### TEXTE DE L'EXERCICE
=-=-=

Né en Lombardie, Caravage semble en effet avoir quitté sa province d’origine vers 1592. La date précise de son arrivée à Rome fait controverse, mais il est généralement admis qu’il entra fin 1595, début 1596 dans l’atelier de Giuseppe Cesari. On lui confie alors la tâche de peindre des fleurs et des fruits dans de plus vastes compositions. Il acquiert dans ce domaine, jusque là considéré comme mineur, une renommée immédiate, tant le réalisme vibrant de ses “natures mortes”, appelées alors des “tableaux immobiles”, semble restituer l’éclat même de la vie. Retrouvée en 2017 et présentée dans l’exposition, la toile de Bartolomeo Cavarozzi “Nature morte à la corbeille de fruits”, (vers 1614-1620) traduit bien par son réalisme implacable et ses effets d’ombre et de lumière l’influence exercée par Caravage.

=-=-=

### DONNÉES ENREGISTRÉES
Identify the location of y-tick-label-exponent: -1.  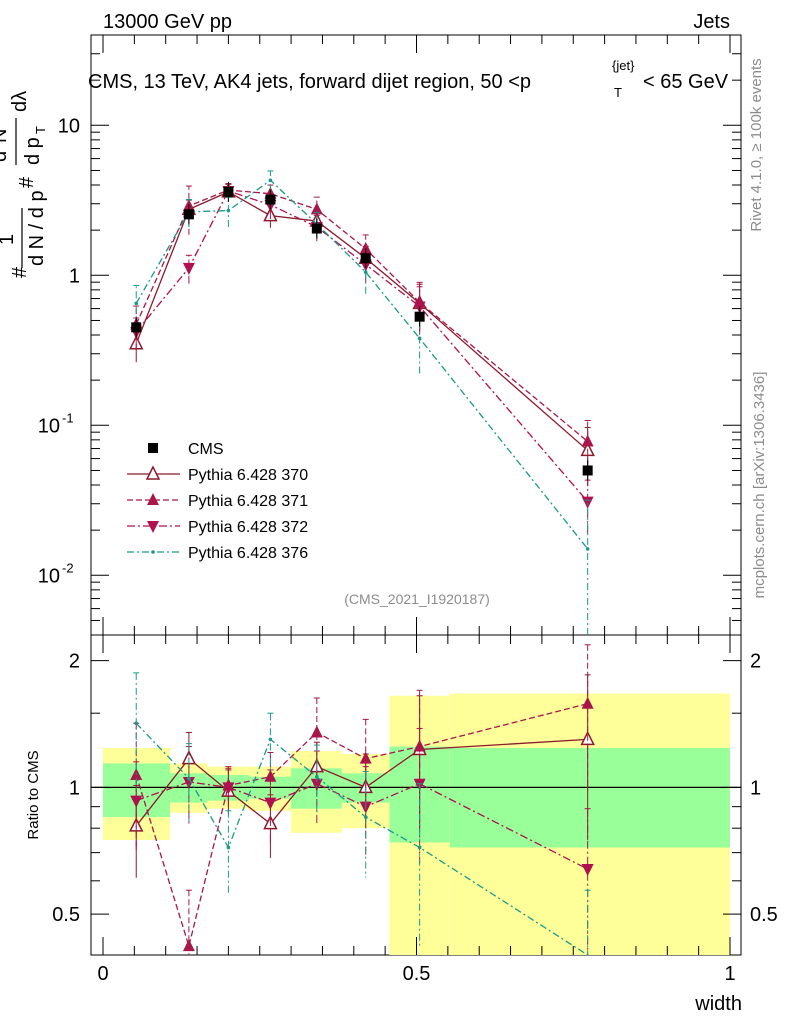
(68, 418).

=-=-=

### CAHIER DES CHARGES
Reprenez le texte sur les débuts de Caravage à Rome, placé avant les données, et poursuivez sa rédaction à partir de sa dernière phrase.

### ZONE DE RÉPONSE
Dès cette époque, Michelangelo Merisi réalise aussi des tableaux à demi-figure,  avec corbeilles, fruits, fleurs, mais aussi des instruments de musique. Prêté pour la première fois depuis sa restauration complète en 2017, “Le Joueur de luth” des collections du l’Ermitage fut commandité par le marquis Vincenzo Giustiniani, lui-même mélomane passionné, homme de lettres et collectionneur. Figure intellectuelle majeure de son temps, Giustiniani fut l’un des principaux protecteurs de Caravage, tout comme le cardinal Francesco Maria del Monte. Est-ce auprès d’eux et de leurs amis castrats et instrumentistes, que Caravage acquit sa riche culture musicale ? L’étude approfondie de la partition représentée a révélé en effet qu’il s’agissait d’un madrigal de Jacques Arcadelt, compositeur liégois du XVIe siècle. Ainsi le peintre visionnaire, figure emblématique de l’artiste maudit, n’était-il pas seulement coutumier des auberges sordides et des lieux de perdition, mais aussi des cercles lettrés et des salons de musique les plus raffinés.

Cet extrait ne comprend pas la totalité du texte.